What is the most efficient Python package to run a parallel job over multiple nodes?



I would like to parallelize my Python script over multiple nodes on the cluster. Which Python package is most efficient for this purpose?



For the python ecosystem, consider using Dask which provides advanced parallelism for analytics. Why use Dask versus (or along with) other options? Dask integrates with Numpy, Pandas, and Scikit-Learn, and it also:

See example Dask Jobqueue for PBS cluster:

from dask_jobqueue import PBSCluster
cluster = PBSCluster()
cluster.scale(10)         # Ask for ten workers

from dask.distributed import Client
client = Client(cluster)  # Connect this local process to remote workers

# wait for jobs to arrive, depending on the queue, this may take some time

import dask.array as da
x = ...                   # Dask commands now use these distributed resources


If you are looking for parallel processing the traditional (and still very valid) approach is use an MPI library,
mpi4py is an example of a python based wrapper, and
includes a good overview of the concepts and related methods. (Not an endorsement, just not reinventing the wheel here)

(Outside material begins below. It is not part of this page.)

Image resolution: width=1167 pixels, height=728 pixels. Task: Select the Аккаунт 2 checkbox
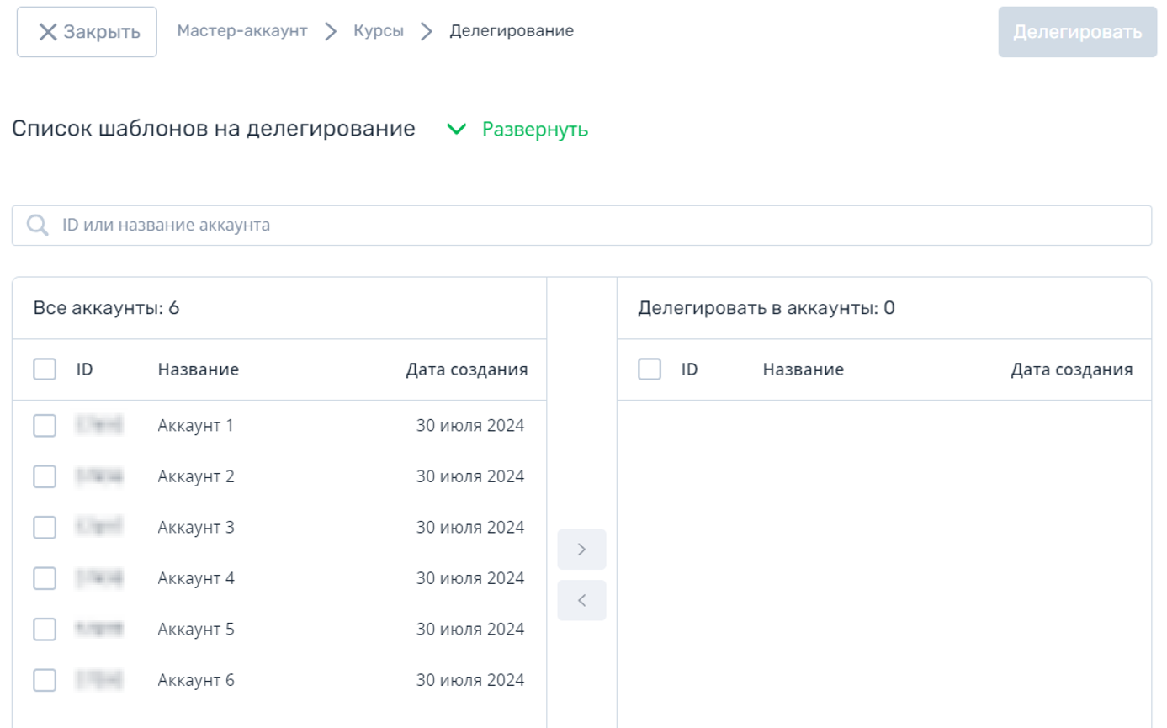point(45,477)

Some other things to consider:
Would it be less work to make the job fit on a single node? With tools like concurrent.futures (or the underlying multiprocessing & threading modules) or mixed tools like numpy/scipy/pandas with Cython?

Would a faster python implementation (like pypy) provide enough speed?

Not that they go away when you move to multi-node, but they are often, though not always sufficient and less demanding of the user/developers time.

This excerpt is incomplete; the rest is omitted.